Would it not be more effective and cheaper to focus on cleaner fuels that could be used in existing vehicles, even if it meant converting the fuel systems? This option would allow for much faster deployment. This option also does not require the enormous expense of creating massive recharging networks across the planet for use by EVs when home recharging is unavailable. While I will be crucified by the longs for daring to speak such things, and it no doubt makes perfect sense, such a plan could destroy Tesla’s growth.
Tesla fans have long enjoyed mocking companies like GM (NYSE:GM) and Ford (NYSE:F) for not taking a greater and faster stance on EV production. These companies get falsely painted as environmentally insensitive. Maybe now others will understand why they have been dragging their feet. Maybe they realized sooner or later the world would take off its blinders and see that the BEV revolution is not what it is cracked up to be. That at the end of the day Ford, GM, and others will not have blown $ billions of their investor’s money chasing a pipe dream with no actual benefit to the planet or our overall health as a civilization.
Today’s Morgan Stanley report needs further validation from other sources. But if proven valid, will shatter the fan’s belief in Tesla and Musk will have much to answer for. The most curious aspect of this report is this is the kind of information that could have been easily detected long ago and could have also easily been swept under the rug. Morgan Stanley has chosen not to do so, just three days after one of their top analysts gave a rousing, glowing review of Tesla’s prospects. Could this be as simple as the left hand not talking to the right hand? I find that very hard to believe.
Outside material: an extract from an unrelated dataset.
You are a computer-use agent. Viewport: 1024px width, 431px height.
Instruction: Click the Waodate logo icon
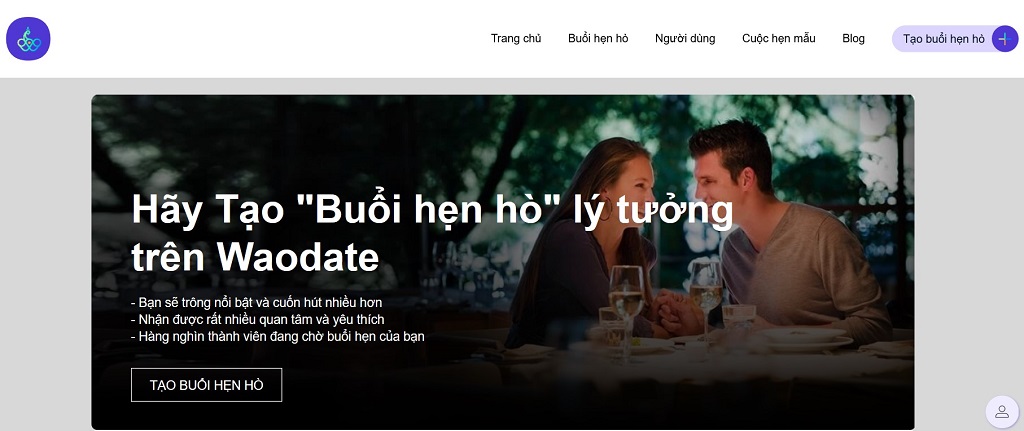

Of course, this could all be because Elon Musk sent Morgan Stanley’s CEO James Gorman an insulting tweet or text, ran over his dog, or insulted his wife Penny at a party. We may never know the truth. But it sure seems someone at Morgan Stanley does not like Elon Musk these days. After today there is no turning back. The potential damage from this research study is real and could be devastating.
Bottom line for Tesla investors is the winds are shifting, the sails are fluttering, and the waves are crashing over the bow of the good ship “Teslapop”. My advice to investors after today is forget what they tell you in an emergency and run (do not walk) to the nearest exit.
Disclosure: I am/we are short TSLA VIA PUT OPTIONS.
I wrote this article myself, and it expresses my own opinions. I am not receiving compensation for it (other than from Seeking Alpha). I have no business relationship with any company whose stock is mentioned in this article.